# Wolverine to Chicago Seat Comfort/Reclining



## Rkifer (Mar 12, 2018)

I have a spouse with a bad back. We were thinking of taking the Ann Arbor to Chicago Wolverine train (Wolverine 351 west-bound, Wolverine 352 return). I have heard the seats recline, but am curious as to how much they recline and how comfortable they are. Can anyone comment? The Amtrak reps have said that they recline more than an airplane. Would love any thoughts. Thanks so much.


----------



## SarahZ (Mar 12, 2018)

They do recline a bit farther than airplane seats, but there isn’t any lumbar support. The seats have a weird curve in that area.

She may want to bring a pillow for additional lower back support. I’ve found that shoving my coat behind my back works well too (I don’t like packing extra stuff.)


----------



## PerRock (Mar 12, 2018)

The seats have way more padding than any airline coach seat these days. Here is a picture of the seat to expect on the Worlveriene:







(Pictures from www.Seat61.com)

They also recline more, here is an example photo. This photo is from a long-distance train so you won't get the pillow or the lower-leg rest, but the seat pitch is about the same.






Peter


----------



## Lonestar648 (Mar 12, 2018)

I found a small pillow behind my back, that I can sorta shape, is needed after a few hours. The seat width is more like Airline first class and recline just as much or slightly more. You may also want a neck pillow so you can rest.


----------
□ □ □
● **Required work**
List the usernames shown in the post headings of the forum thread about Wolverine seat comfort, in order of appearance.

● **Collected material**
□ □ □
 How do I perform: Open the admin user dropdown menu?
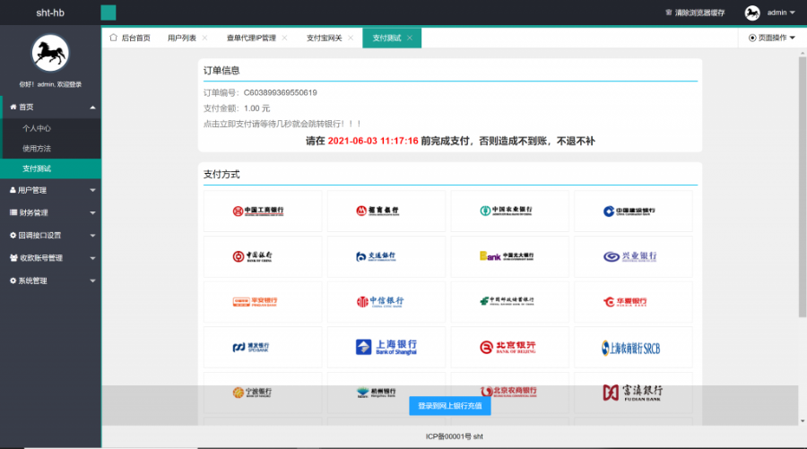click(770, 13)
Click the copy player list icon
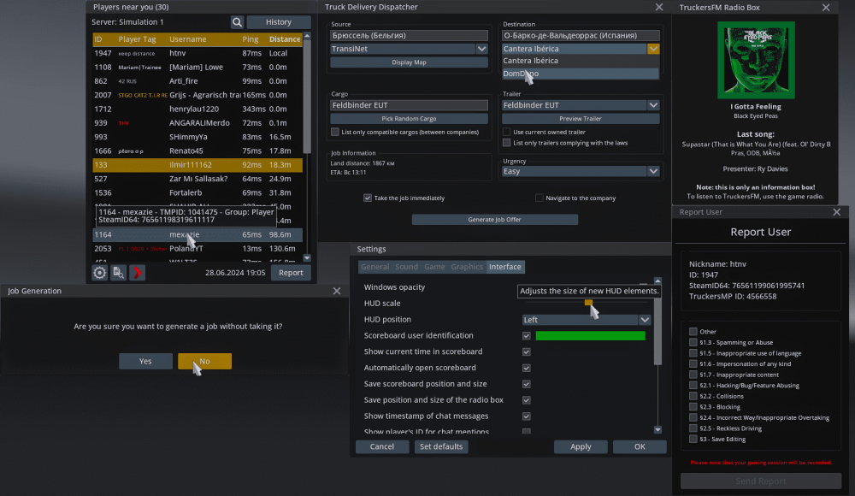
□ □ □
● **Worked solution**
Rkifer, SarahZ, PerRock, Lonestar648